Rita Angus
(1908 - 1970)
Henrietta Catherine Angus known as Rita Cook early in her career, was a New Zealand painter who, alongside Colin McCahon and Toss Woollaston, is regarded as one of the leading figures in twentieth-century New Zealand art. She worked primarily in oil and watercolour, and became known for her portraits and landscapes.
https://en.wikipedia.org/wiki/Rita_Angus
Flight
1969
Oil on hardboard
60.7 × 60.2 cm
Museum of New Zealand, Te Papa Tongarewa, Wellington, New Zealand
https://collections.tepapa.govt.nz/object/43394?page=1&rtp=1&ros=1&asr=1&assoc=all&mb=c
In the early 1960s, Rita Angus was horrified to hear that thousands of graves would be shifted from Wellington’s Bolton Street Cemetery to make way for a new urban motorway. Angus was keenly aware of her Anglo-Scottish heritage and New Zealand’s 19th-century history, and saw both reflected in the colonial cemetery.

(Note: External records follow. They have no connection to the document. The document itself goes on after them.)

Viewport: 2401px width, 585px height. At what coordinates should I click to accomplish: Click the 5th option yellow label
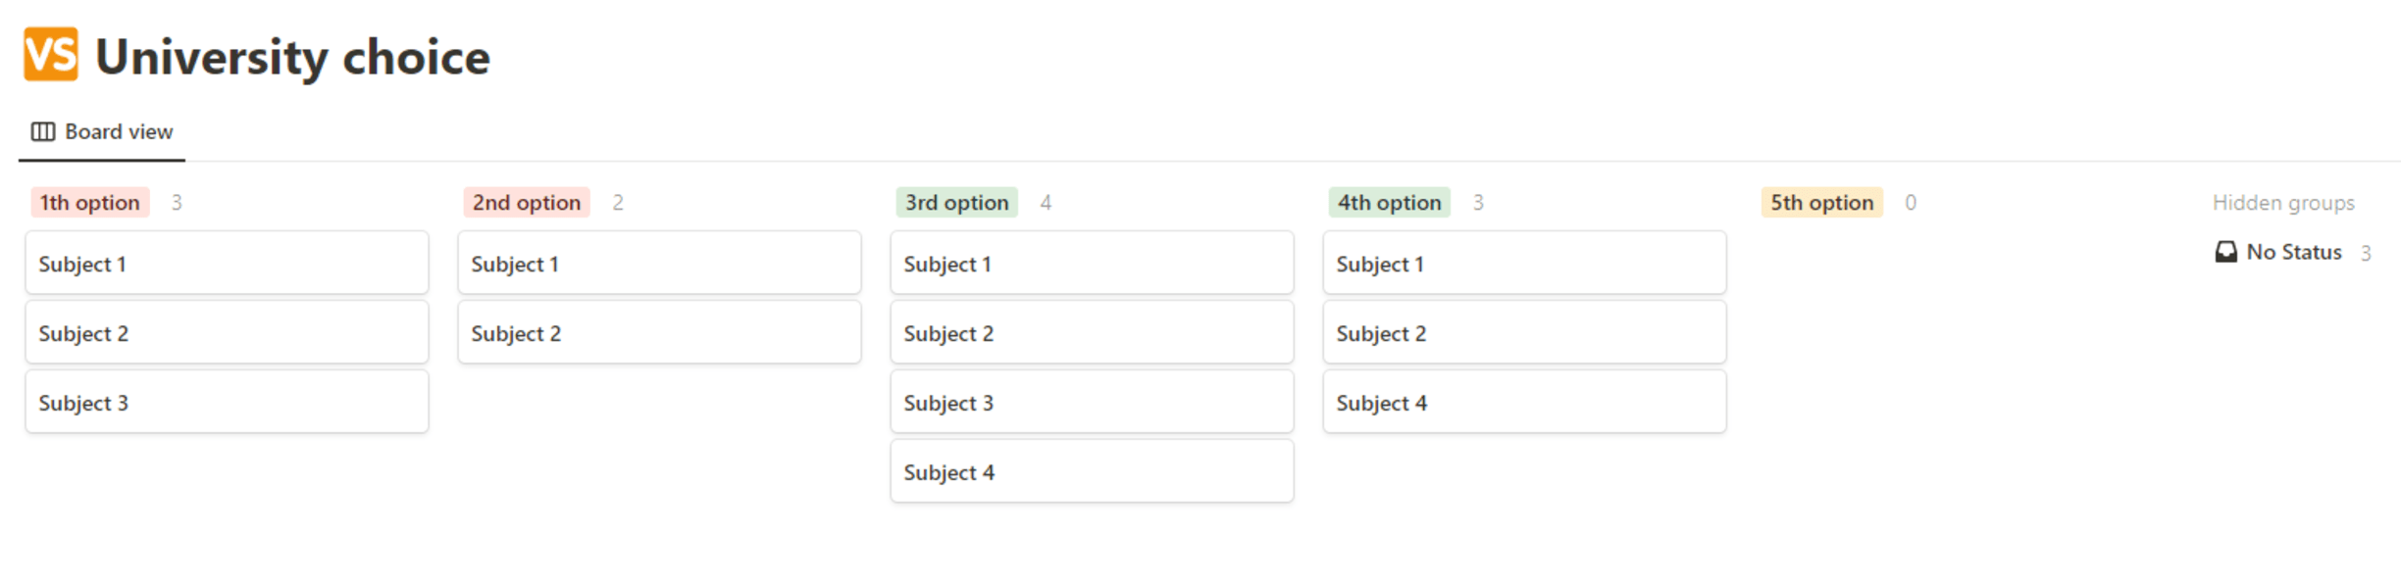pos(1821,202)
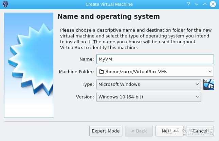The width and height of the screenshot is (219, 141).
Task: Click the greyed-out Back button
Action: [139, 131]
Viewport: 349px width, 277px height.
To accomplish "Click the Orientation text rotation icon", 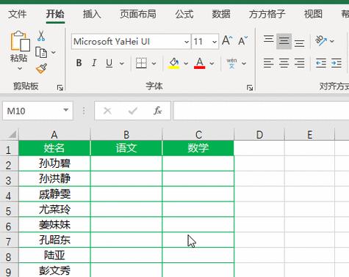I will pyautogui.click(x=321, y=41).
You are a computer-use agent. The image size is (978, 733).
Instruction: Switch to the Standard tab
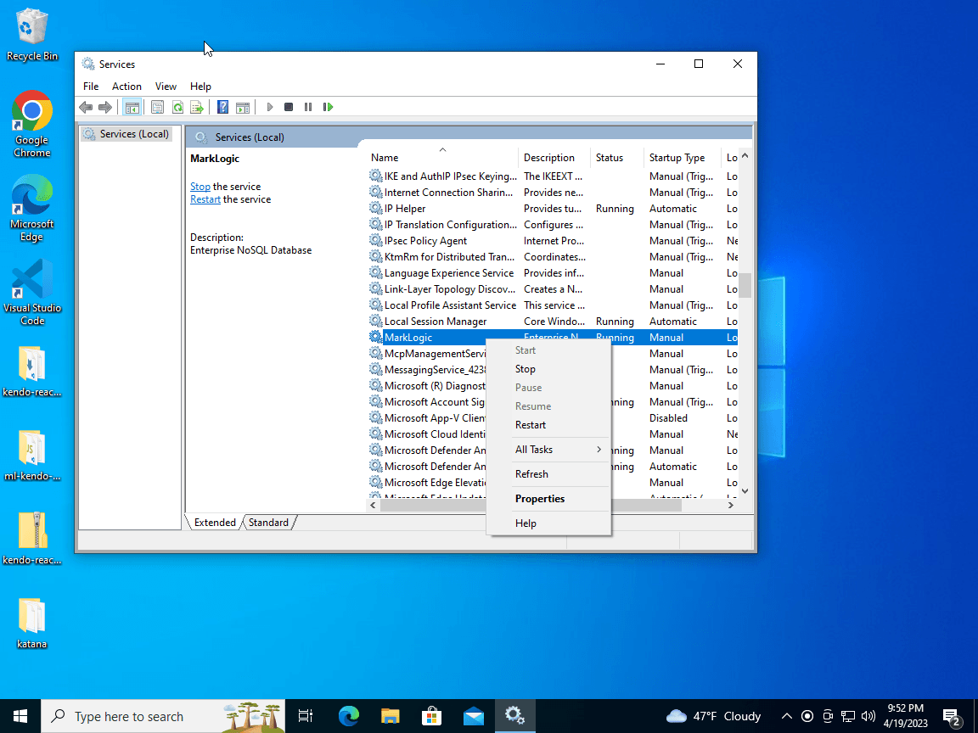click(x=268, y=523)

Angus visited the site regularly before and during the demolition, making careful records of specific headstones and inscriptions. A lifelong pacifist, she was drawn to a carved stone dove among the piled-up headstones at the demolition site. Angus sketched the dove in pencil, before including it in this work - her last completed painting.